IAFormer: Interaction-Aware Transformer network for collider data analysis

Waleed Esmail; Ahmed Hammad; Mihoko Nojiri

SciPost Submission Page

IAFormer: Interaction-Aware Transformer network for collider data analysis

by Waleed Esmail, Ahmed Hammad, Mihoko Nojiri

Submission summary

Authors (as registered SciPost users):

Waleed Esmail

Submission information
Preprint Link:	scipost_202507_00056v2 (pdf)
Code repository:	https://github.com/wesmail/IAFormer
Date submitted:	Dec. 16, 2025, 2:53 p.m.
Submitted by:	Waleed Esmail
Submitted to:	SciPost Physics

Ontological classification
Academic field:	Physics
Specialties:	High-Energy Physics - Phenomenology
Approaches:	Computational, Phenomenological

Abstract

In this paper, we introduce IAFormer, a novel Transformer-based architecture that efficiently integrates pairwise particle interactions through a dynamic sparse attention mechanism. IAFormer has two new mechanisms within the model. First, the attention matrix depends on predefined boost invariant pairwise quantities, reducing the network parameters significantly from the original particle transformer models. Second, IAformer incorporates the sparse attention mechanism by utilizing the "differential attention", so that it can dynamically prioritize relevant particle tokens while reducing computational overhead associated with less informative ones. This approach significantly lowers the model complexity without compromising performance. Despite being computationally efficient by more than an order of magnitude than the Particle Transformer network, IAFormer achieves state-of-the-art performance in classification tasks on the top and quark-gluon datasets. Furthermore, we employ AI interpretability techniques, verifying that the model effectively captures physically meaningful information layer by layer through its sparse attention mechanism, building an efficient network output that is resistant to statistical fluctuations. IAformer highlights the need for sparse attention in Transformer analysis to reduce the network size while improving its performance.

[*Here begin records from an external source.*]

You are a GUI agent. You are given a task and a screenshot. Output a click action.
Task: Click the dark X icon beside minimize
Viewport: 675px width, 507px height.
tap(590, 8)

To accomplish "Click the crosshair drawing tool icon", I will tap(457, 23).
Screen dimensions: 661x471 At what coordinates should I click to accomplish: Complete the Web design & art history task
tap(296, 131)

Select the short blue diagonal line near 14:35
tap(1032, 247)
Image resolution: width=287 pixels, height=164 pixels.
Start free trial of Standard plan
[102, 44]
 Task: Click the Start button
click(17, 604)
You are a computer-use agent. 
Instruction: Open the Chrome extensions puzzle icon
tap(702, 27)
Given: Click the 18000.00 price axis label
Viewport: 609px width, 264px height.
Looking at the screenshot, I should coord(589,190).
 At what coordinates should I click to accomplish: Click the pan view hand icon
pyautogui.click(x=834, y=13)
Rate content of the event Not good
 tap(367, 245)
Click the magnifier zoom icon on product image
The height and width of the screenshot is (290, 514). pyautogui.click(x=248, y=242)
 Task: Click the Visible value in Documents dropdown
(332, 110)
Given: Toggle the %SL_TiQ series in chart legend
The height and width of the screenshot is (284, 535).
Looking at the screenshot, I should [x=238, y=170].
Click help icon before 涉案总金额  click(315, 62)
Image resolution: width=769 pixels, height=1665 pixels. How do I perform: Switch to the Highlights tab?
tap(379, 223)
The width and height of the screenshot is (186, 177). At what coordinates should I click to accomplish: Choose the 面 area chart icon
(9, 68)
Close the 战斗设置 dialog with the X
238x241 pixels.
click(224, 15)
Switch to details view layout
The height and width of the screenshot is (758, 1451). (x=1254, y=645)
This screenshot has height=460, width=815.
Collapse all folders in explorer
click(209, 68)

Author indications on fulfilling journal expectations

Provide a novel and synergetic link between different research areas.
Open a new pathway in an existing or a new research direction, with clear potential for multi-pronged follow-up work
Detail a groundbreaking theoretical/experimental/computational discovery
Present a breakthrough on a previously-identified and long-standing research stumbling block

Author comments upon resubmission

The authors thank the referee for reading our manuscript and providing valuable comments. We have
made the appropriate changes based on the comments of the referee. We have addressed all the points
raised by the referee and believe that our manuscript is now ready for publication.

With best regards,
The authors

Current status:

Awaiting resubmission

Reports on this Submission

Report #2 by Anonymous (Referee 2) on 2026-1-8 (Invited Report)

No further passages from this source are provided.